It's settled: The general election is going to be Hillary Clinton versus Donald Trump. Incredibly, Trump — with his zero political experience and against the active resistance of party elites, including the party's 2012 nominee — has sewn up his nomination first. On Tuesday Ted Cruz dropped out after losing the Indiana primary; John Kasich dropped out on Wednesday. It's over.
But Clinton, with more advantages than any non-incumbent frontrunner in generations, still can't manage to convincingly put away Bernie Sanders. He unexpectedly won the Indiana primary on Tuesday and may yet win several more before the convention. However, Sanders is far enough behind in the delegate count that it's virtually impossible for him to catch up. He's going to keep campaigning all the way to the election so as to keep pushing his agenda (and fundraising for some other Democrats), but the writing is on the wall.
So Clinton is pivoting to the general election — and is already looking to win some votes on the right, contacting likely Republicans and compiling ads of others bashing Trump. Several prominent conservatives have announced they'll be supporting her in November, and a lot more have signed on to the so-called #NeverTrump movement. It's a tempting move, to be sure. It's also a big mistake.
First, it's unnecessary to win. The most well-tested electoral strategy for a Democrat would be to simply reassemble the Obama coalition of young people, white college-educated liberals, and minorities that delivered the presidency in 2008 and 2012. Indeed, as Jamelle Bouie points out, that coalition has only grown over the last four years — and given Trump's staggering unpopularity among all those groups, it should be fairly easy to reassemble. Latinos in particular are chomping at the bit to vote against Trump; his deranged anti-immigrant xenophobia is sparking mass registration drives all over the country.
Second, Clinton should be more worried about her left flank. She has generally won minority populations, especially African-Americans, but Sanders has dominated among young people, and she needs those voters. This primary has had big ideological and policy differences, and while Democrats generally like Clinton, she clearly isn't the first choice of a big fraction of the party. Any sop to conservatives would risk bleeding left-wing voters who are already suspicious of her fairly conservative domestic record and hawkish foreign policy.

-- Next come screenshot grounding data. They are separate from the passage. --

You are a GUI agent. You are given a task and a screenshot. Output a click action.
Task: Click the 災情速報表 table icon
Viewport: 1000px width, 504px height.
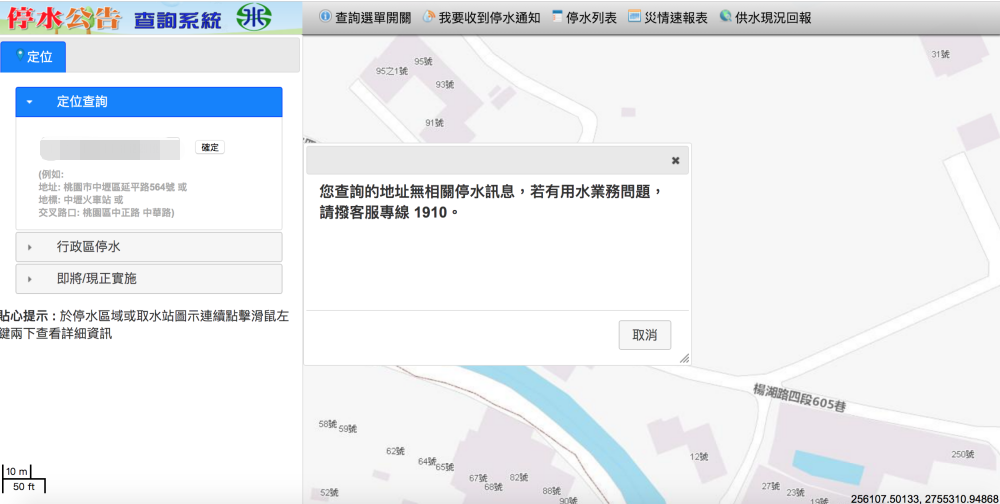(634, 17)
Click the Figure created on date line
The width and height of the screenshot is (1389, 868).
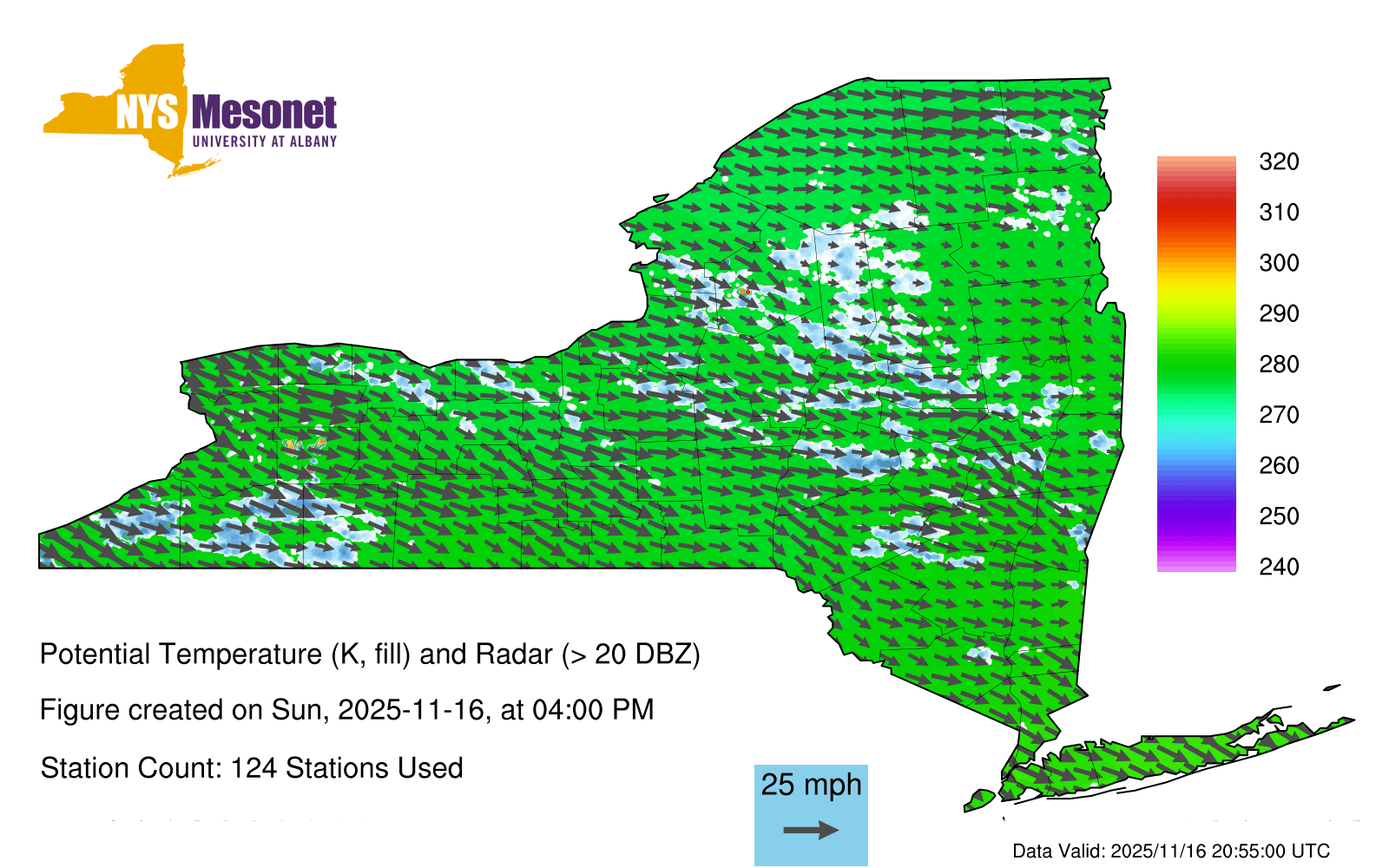pyautogui.click(x=346, y=710)
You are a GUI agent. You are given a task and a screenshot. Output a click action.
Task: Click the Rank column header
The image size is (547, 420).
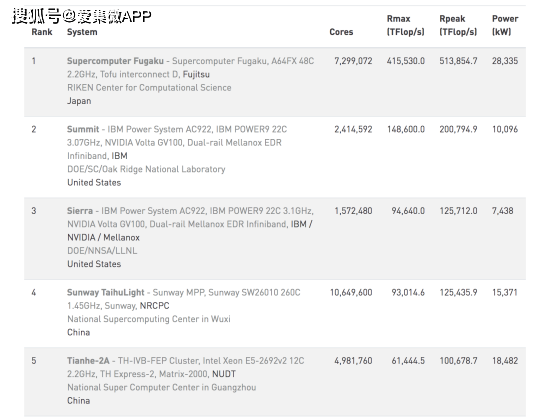tap(42, 32)
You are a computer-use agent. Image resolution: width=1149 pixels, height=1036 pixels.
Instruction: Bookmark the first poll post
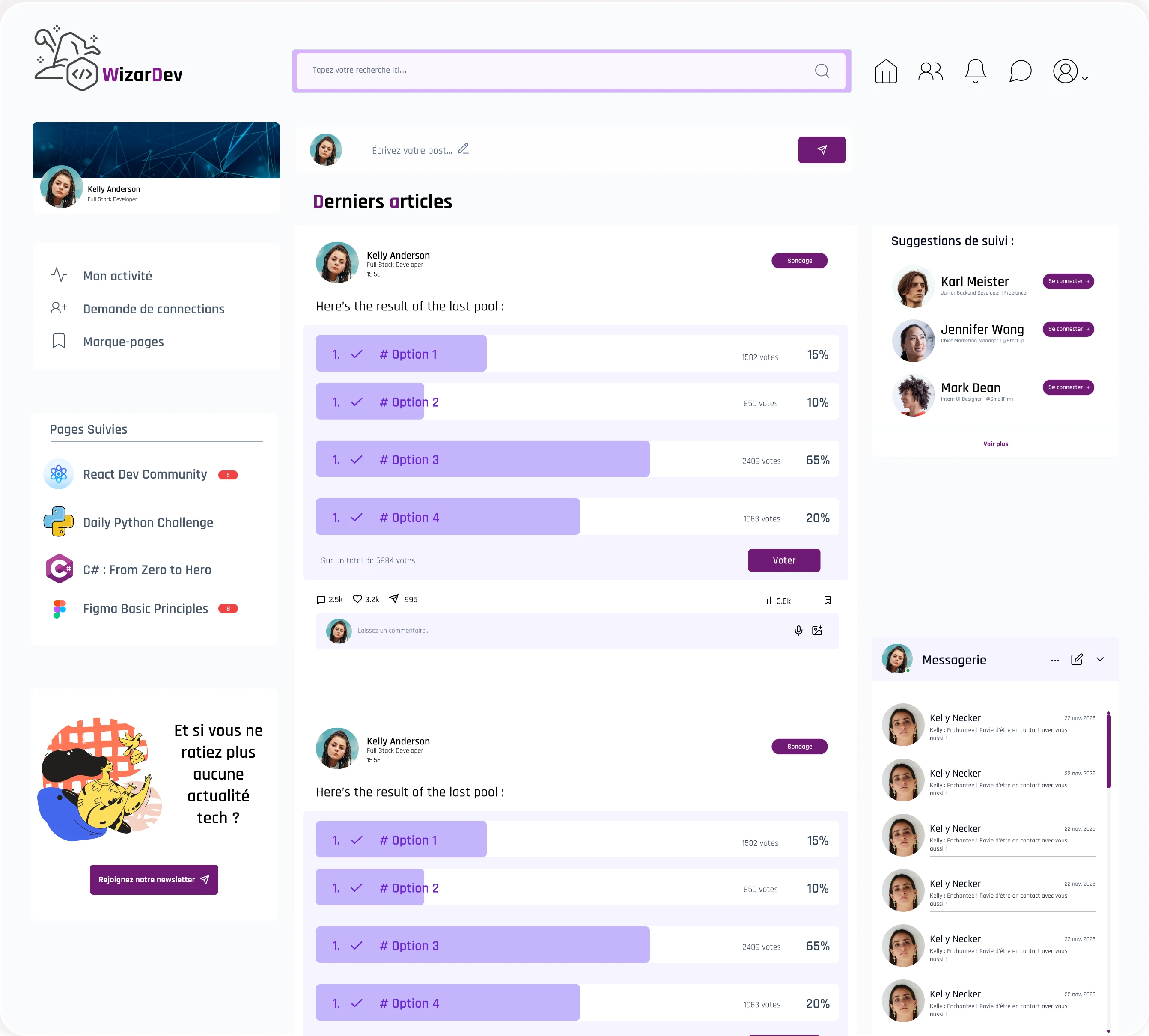pyautogui.click(x=828, y=600)
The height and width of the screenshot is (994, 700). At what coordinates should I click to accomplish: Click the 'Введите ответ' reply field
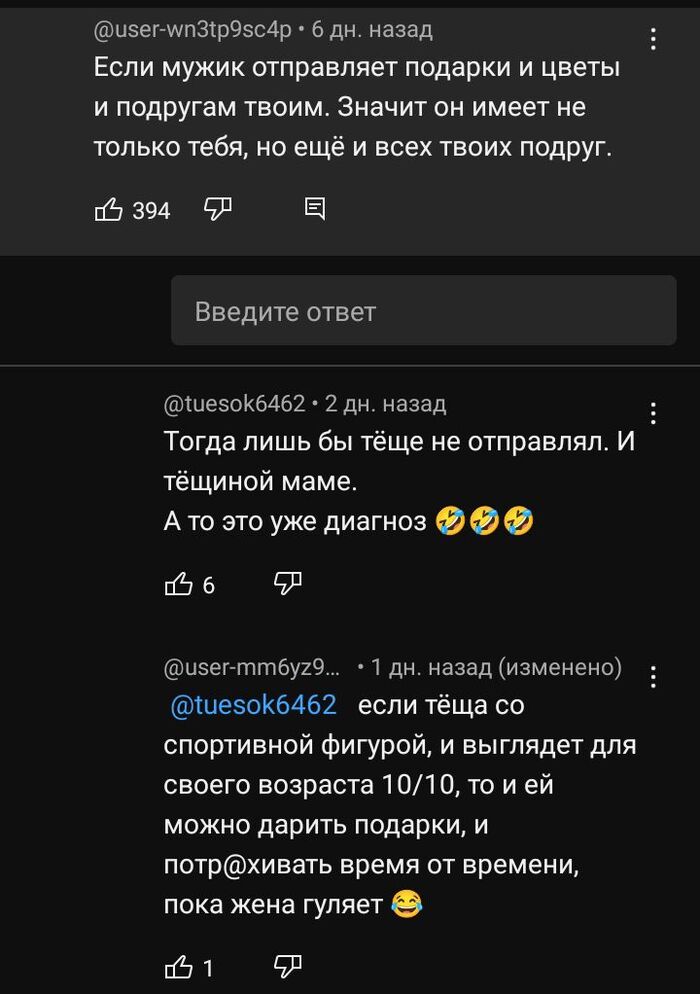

It would also, you know, be morally wrong to advance bad conservative ideas if it can possibly be avoided. Neocon elites are probably the likeliest faction to defect to Clinton, and what they'd want is blood-curdling aggressiveness overseas and Benjamin Netanyahu in charge of Middle East policy. That would be bad.
Finally, Clinton probably won't be able to get meaningful numbers of Republican defectors. She is absolutely loathed among the Republican base and has been for years and years. Reuters says 84 percent of Republicans have an unfavorable view of Clinton, CNN has them at 85 percent. While she might get a few prominent neocons like Max Boot or Robert Kagan, they won't bring anyone over with them. And those few aside, the vast majority of the party will accommodate themselves to Trump eventually. It's happening already.
Besides, even if lots more conservatives came out for Clinton, the entire story of the GOP primary has been Republican elites completely losing control over the party. If they couldn't get conservatives to vote for Jeb Bush, there's little chance they'll get them to vote for someone they dislike much more than him.
Still, I doubt Clinton will be swayed by any of these arguments. Her substantive views on foreign policy at least are already pretty close to neocon ones — witness her god-awful speech before AIPAC — and the Clintons have a long history of rightward triangulation. She won this primary while defending military intervention, bashing social insurance, and invoking right-wing caricatures of Sanders as a tax-and-spend liberal. Maybe she'll even dust off her husband's old plan to privatize Social Security!
But all else aside, Clinton has still drawn the most unpopular general election opponent since the advent of modern polling, and so will be the heavy favorite almost regardless of what she says. We can only hope she doesn't abuse that power.